Summary. The manuscript develops a diffractionless hydro-elastic theory to calculate the second-order mean yaw moment on thin, flexible floaters in gravity waves. For floater lengths smaller than half the wavelength, it derives a simple predictive criterion: soft, short and heavy floaters prefer the longitudinal orientation while stiff, long and light floaters prefer the transverse state. For longer floaters the orientational dynamics become more intricate and may exhibit multiple equilibria. The theory assumes the floater width and thickness are small compared to the wavelength and discusses implications for structures such as pontoons and inflatable platforms.

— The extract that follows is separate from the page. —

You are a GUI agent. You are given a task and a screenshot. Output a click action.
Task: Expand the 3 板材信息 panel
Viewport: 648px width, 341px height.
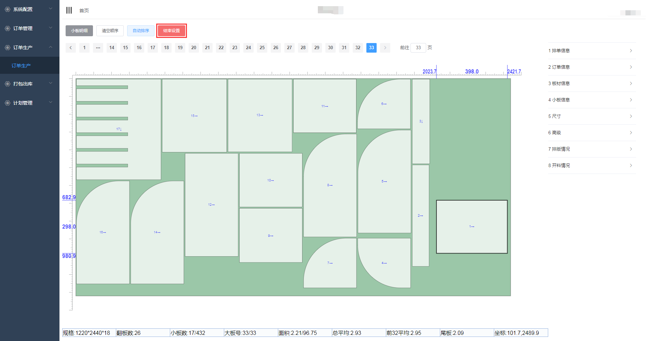point(592,83)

Significance. If the results hold, the work supplies an analytical, parameter-free criterion for the preferred orientation of elastic floaters that could be directly tested and applied to the design of flexible floating structures in wave fields. The derivation of a clear dependence on stiffness, length and mass from standard hydro-elastic principles is a strength.

major comments (1)
  1. [Model assumptions and applicability for L < λ/2] The diffractionless approximation is applied for lengths up to L = λ/2 (see the statement of the criterion for L < λ/2). At this scale the length is no longer ≪ λ, so the neglect of wave scattering and the underlying incident-wave assumption in the second-order mean yaw moment may cease to be uniformly valid. Because the sign of this moment determines the longitudinal versus transverse preference, an error estimate or comparison with a diffraction-inclusive calculation near L = λ/2 is needed to confirm that the reported criterion remains reliable throughout the claimed regime.
minor comments (1)
  1. [Abstract] The abstract presents the orientation criterion at a high level without the explicit functional form; adding a brief statement of the dependence on bending stiffness, mass and length would improve immediate accessibility of the main result.

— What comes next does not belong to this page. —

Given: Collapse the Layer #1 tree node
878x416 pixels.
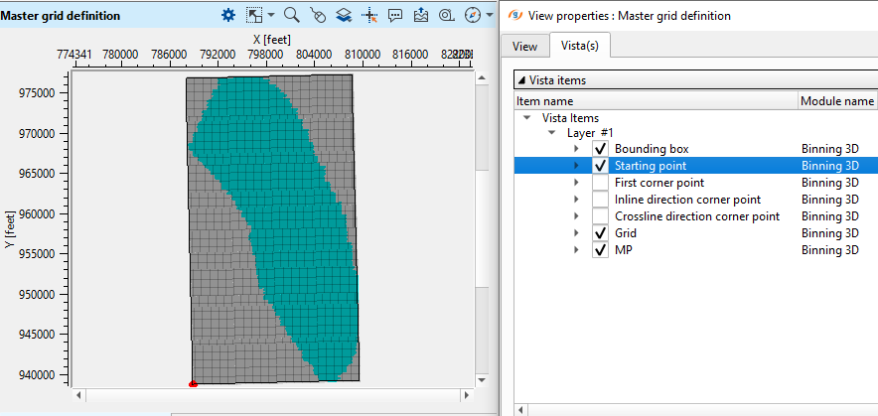Looking at the screenshot, I should 551,132.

Simulated Author's Rebuttal

1 responses · 1 unresolved

We thank the referee for their careful reading and constructive feedback. We address the major comment below, acknowledging the limitation of the diffractionless approximation while clarifying its regime of applicability. Revisions have been made to the manuscript to strengthen the discussion of model assumptions.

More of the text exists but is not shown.